*Your goal*
Reproduce everything from the line containing "You are a GUI" down to the line containing "Image resolution: width=1879", both of those lines included.

*Records shown*

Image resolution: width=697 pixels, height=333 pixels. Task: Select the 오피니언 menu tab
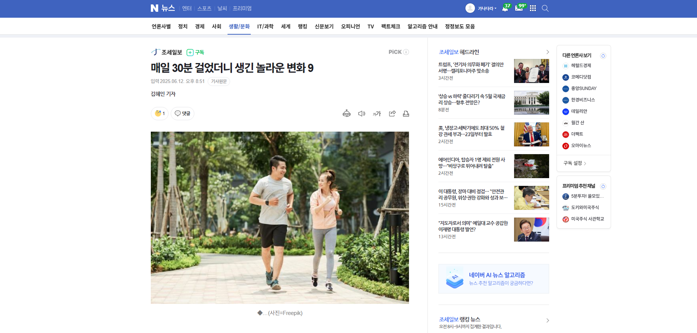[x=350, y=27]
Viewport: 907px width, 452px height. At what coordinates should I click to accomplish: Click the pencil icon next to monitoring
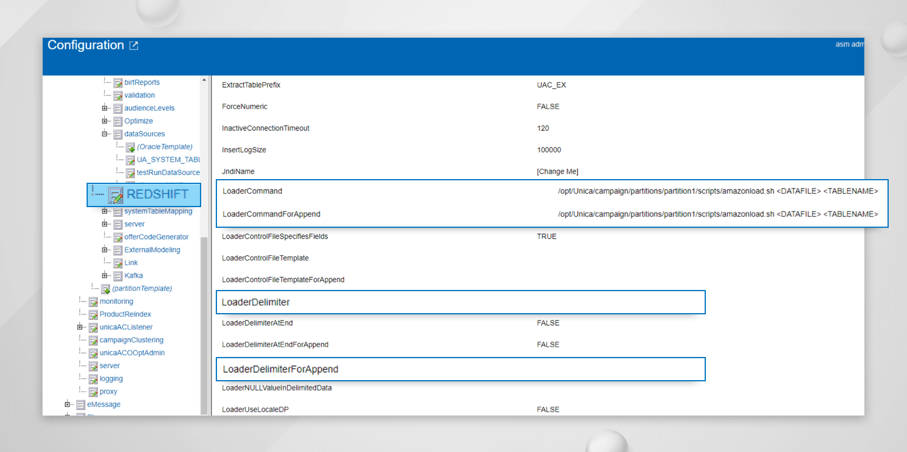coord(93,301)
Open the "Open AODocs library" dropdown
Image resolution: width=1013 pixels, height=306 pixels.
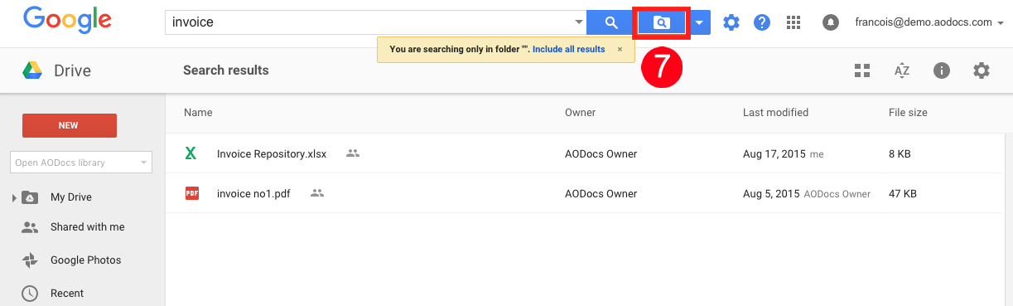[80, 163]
* * *
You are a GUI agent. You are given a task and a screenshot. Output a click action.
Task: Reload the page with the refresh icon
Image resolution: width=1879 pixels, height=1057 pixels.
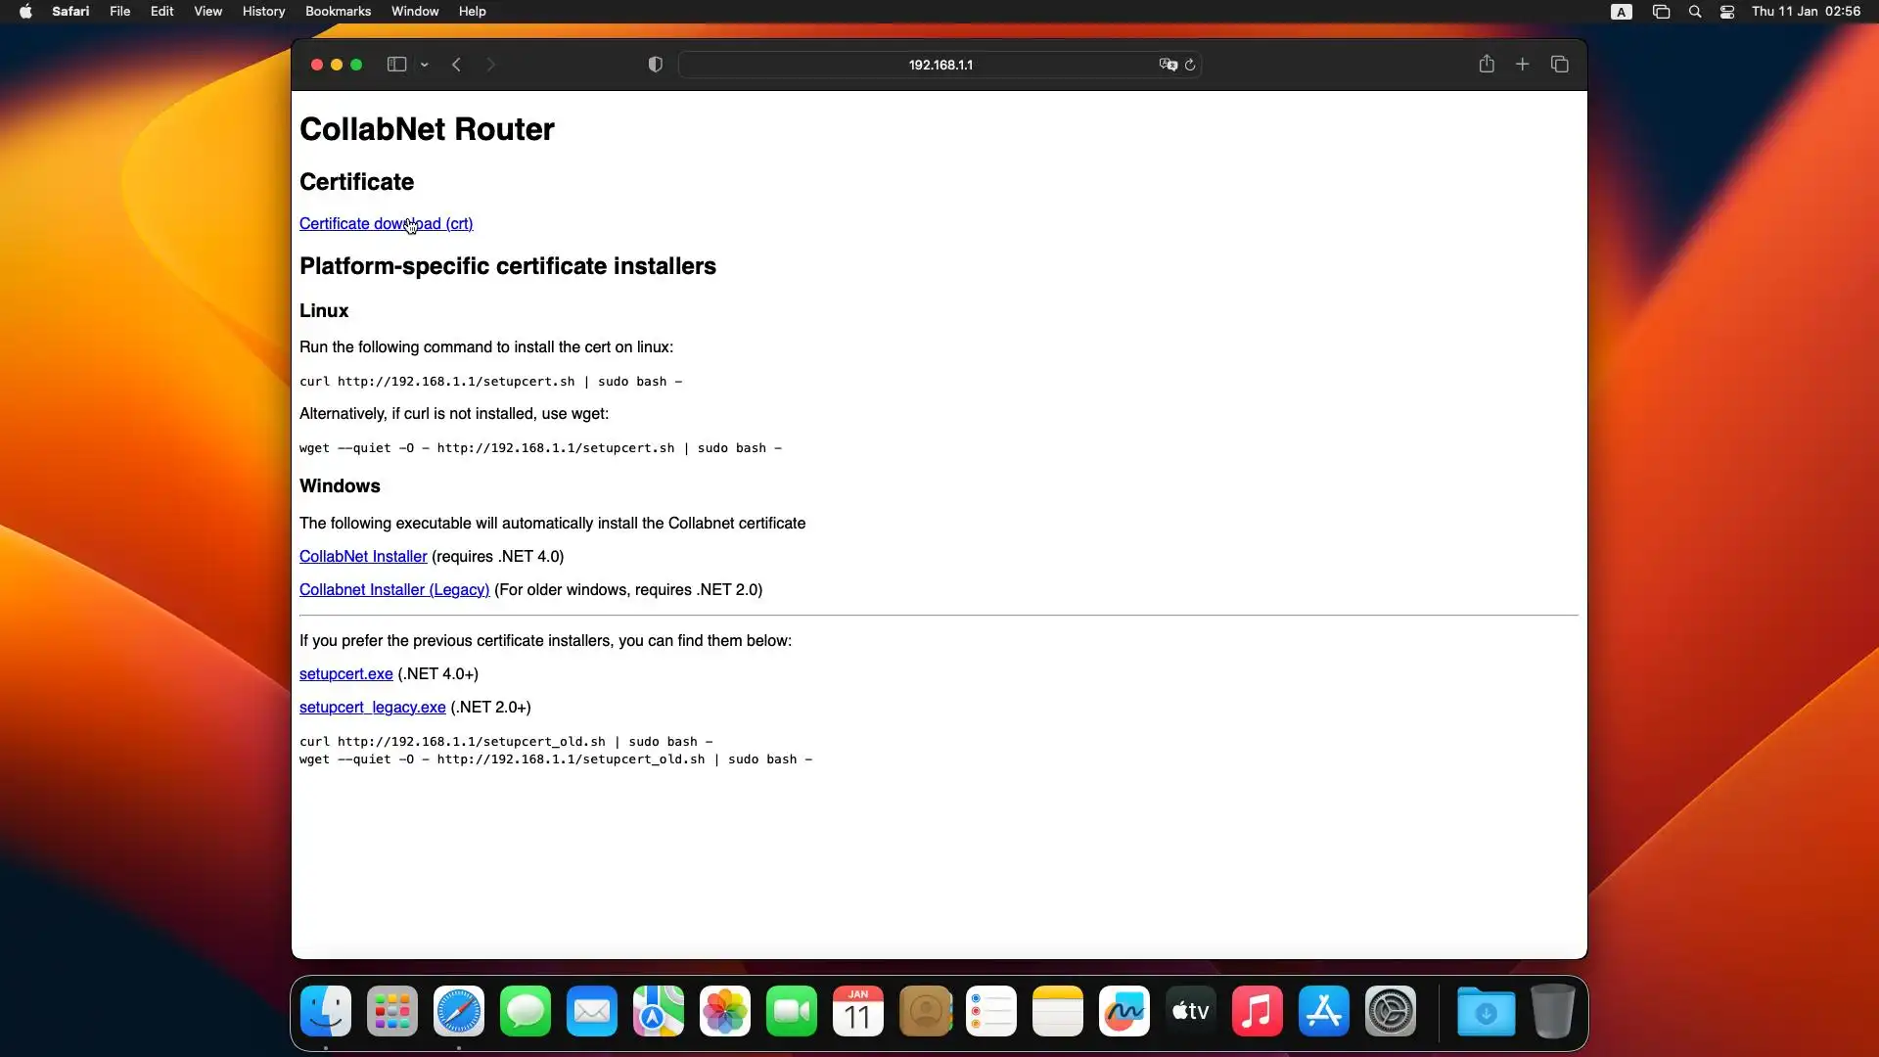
==
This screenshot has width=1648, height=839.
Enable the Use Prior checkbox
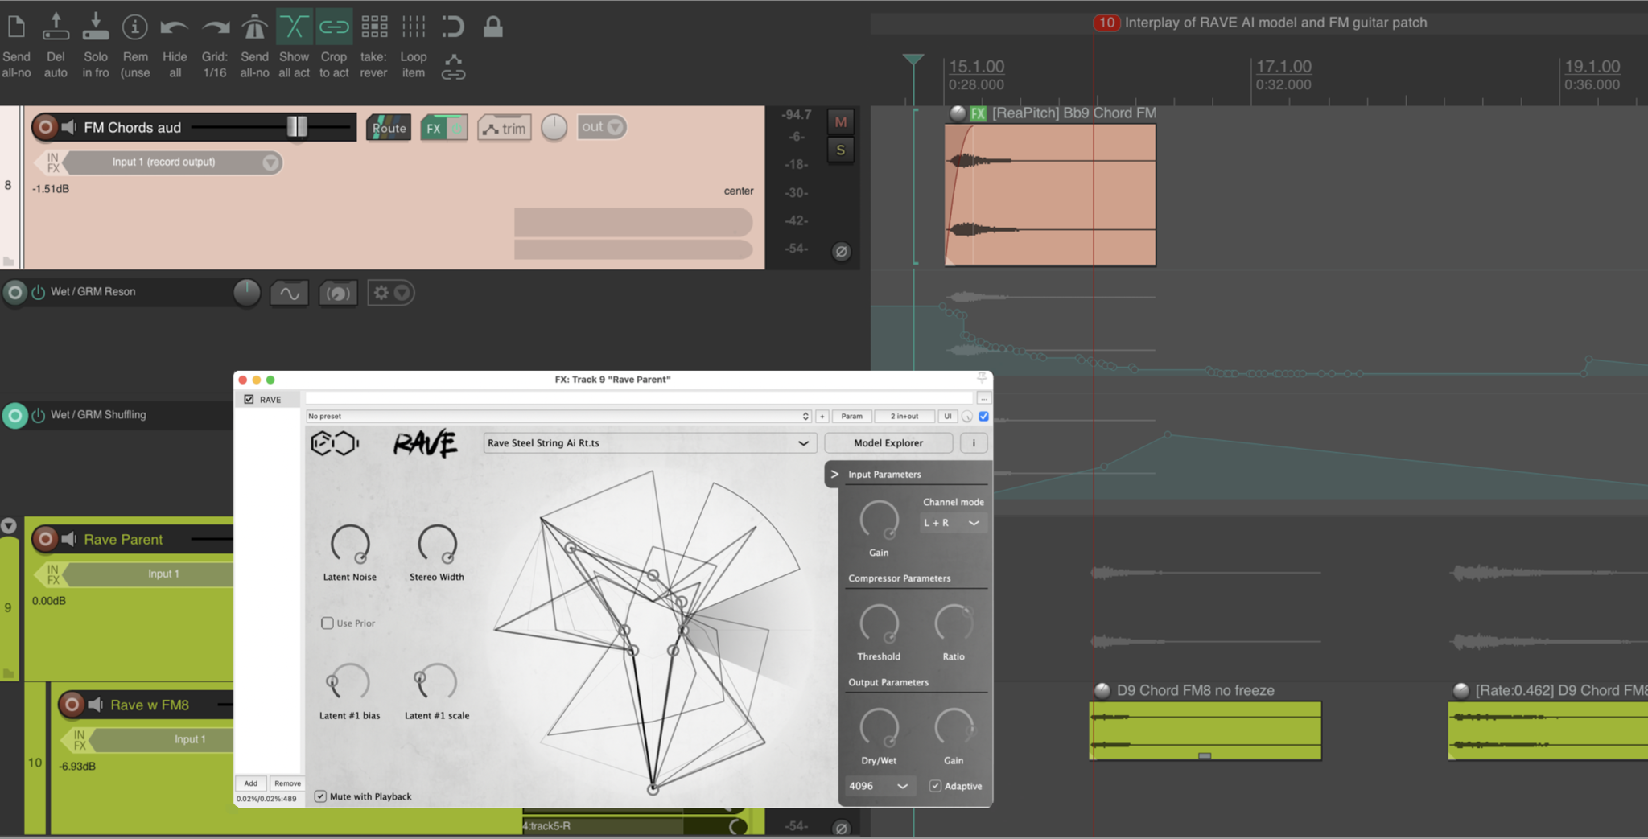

*Output of the task*
You are a GUI agent. You are given a task and a screenshot. Output a click action.
Task: Reload the page with the refresh icon
Image resolution: width=1879 pixels, height=1057 pixels.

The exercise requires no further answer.